=== Objective 1 ===
Convert the rows that follow the passage into a two-column CSV with the header instruction,answer, one line per row. Put each row's instruction and its answer in its own quoted field with line breaks replaced by spaces, and leave out the pictures.

=== Passage ===
^^^^^^^^

For those who don’t know me, interestingly enough, I’m known as an anime girl on Twitter. I also missed my college graduation ceremony to come here, which made my parents very unhappy. Currently, I’m the founder of Argus Labs. We consider ourselves a gaming company, not an infrastructure or cryptocurrency company. One of my biggest frustrations is that everyone in the crypto gaming space wants to build tools, but no one wants to create content or applications. We need more applications that users can actually use.
Previously, my clever friends Brian Gu (@gubsheep) and Alan Luo (@alanluo_0) and I created Dark Forest (@darkforest_eth). Brian is now running 0xBlockingRC (@0xBlockingRC), he’s a lot smarter than me.
Today’s discussion will focus on execution sharding, but in a context where most people are not familiar with execution sharding. We usually discuss execution sharding in the context of Layer1, such as Ethereum sharding or Near sharding. But today, I want to change the context. Let’s think about what sharding would look like in a roll-up environment.
The basic question here is, why would a gaming company want to build its own roll-up, and what can we learn from World of Warcraft to design roll-ups? Additionally, we will explore how the design space of roll-ups far exceeds current reality.
To answer these questions, let’s go back to 2020 when the idea for Dark Forest was first conceived. We asked ourselves, what if we created a game where every game action is an on-chain transaction? At the time, this premise was absurd, and it still is for many people today. But it was an interesting hypothesis, so we built it, and Dark Forest was born.

^^^^^^^^

=== Data rows ===
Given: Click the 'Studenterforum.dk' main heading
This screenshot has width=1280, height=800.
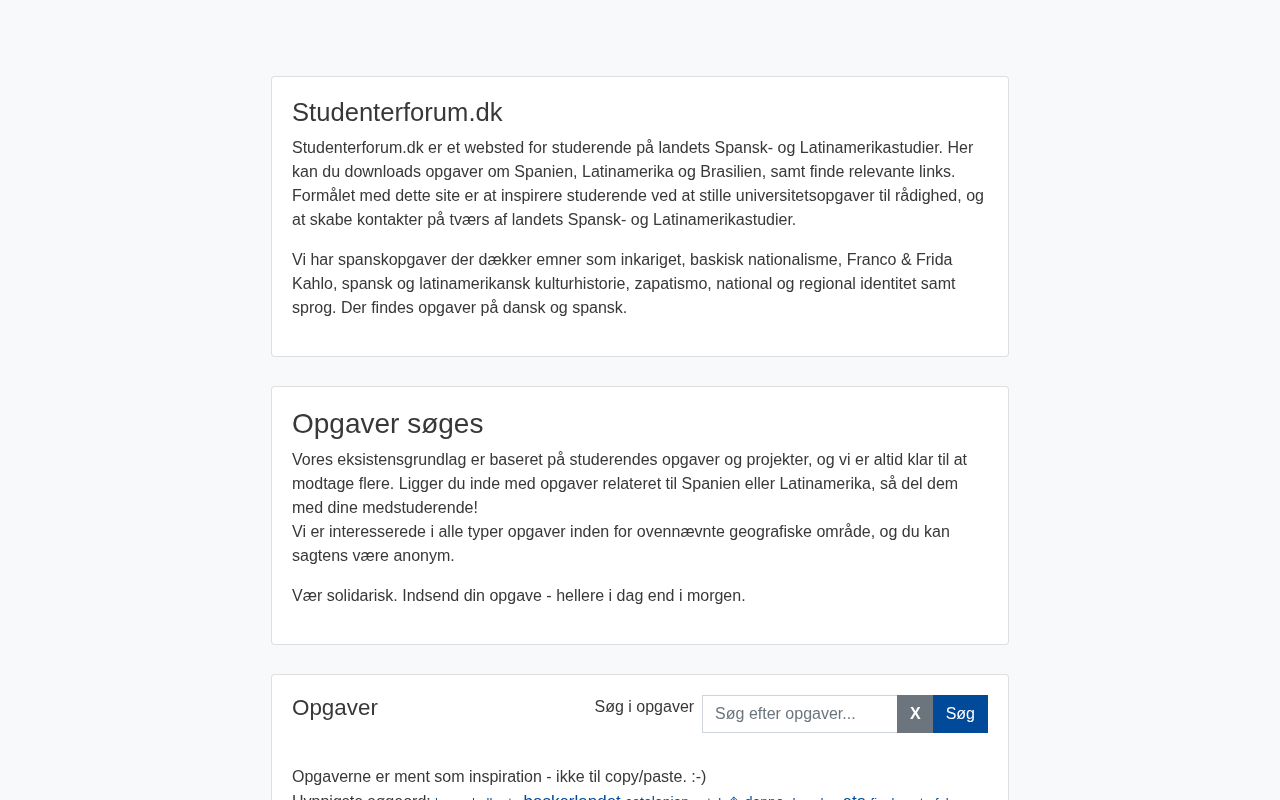Looking at the screenshot, I should coord(397,112).
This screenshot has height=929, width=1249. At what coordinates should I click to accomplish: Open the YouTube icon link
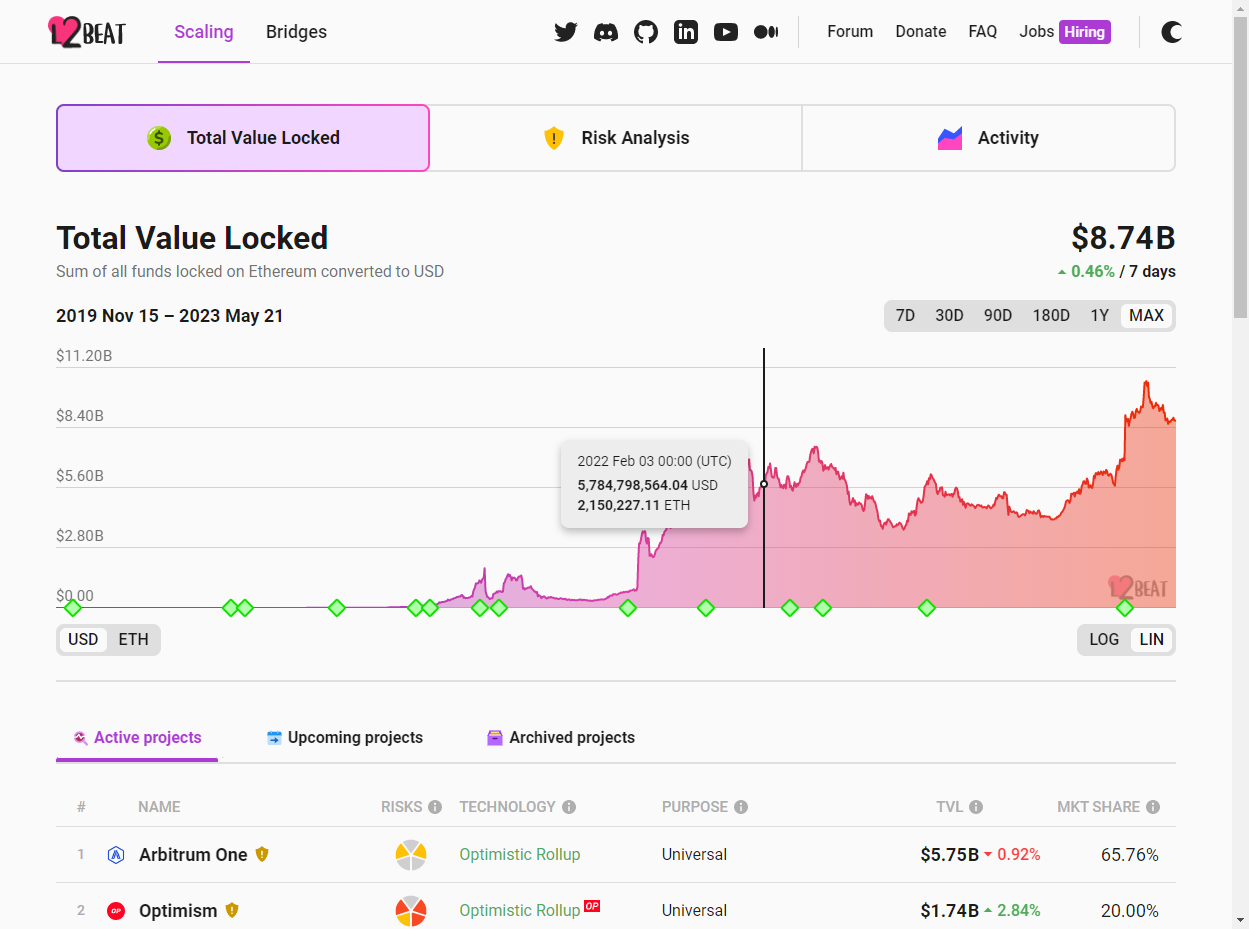[x=726, y=32]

^^^^^^^^

=== Objective 2 ===
Copy the passage word for word from "Previously, my clever" to "exceeds current reality.".

=== Written reply 1 ===
instruction,answer
"Given: Click the 'Studenterforum.dk' main heading This screenshot has width=1280, height=800.","Looking at the screenshot, I should coord(397,112)."
"This screenshot has height=929, width=1249. At what coordinates should I click to accomplish: Open the YouTube icon link","[x=726, y=32]"

=== Written reply 2 ===
Previously, my clever friends Brian Gu (@gubsheep) and Alan Luo (@alanluo_0) and I created Dark Forest (@darkforest_eth). Brian is now running 0xBlockingRC (@0xBlockingRC), he’s a lot smarter than me.
Today’s discussion will focus on execution sharding, but in a context where most people are not familiar with execution sharding. We usually discuss execution sharding in the context of Layer1, such as Ethereum sharding or Near sharding. But today, I want to change the context. Let’s think about what sharding would look like in a roll-up environment.
The basic question here is, why would a gaming company want to build its own roll-up, and what can we learn from World of Warcraft to design roll-ups? Additionally, we will explore how the design space of roll-ups far exceeds current reality.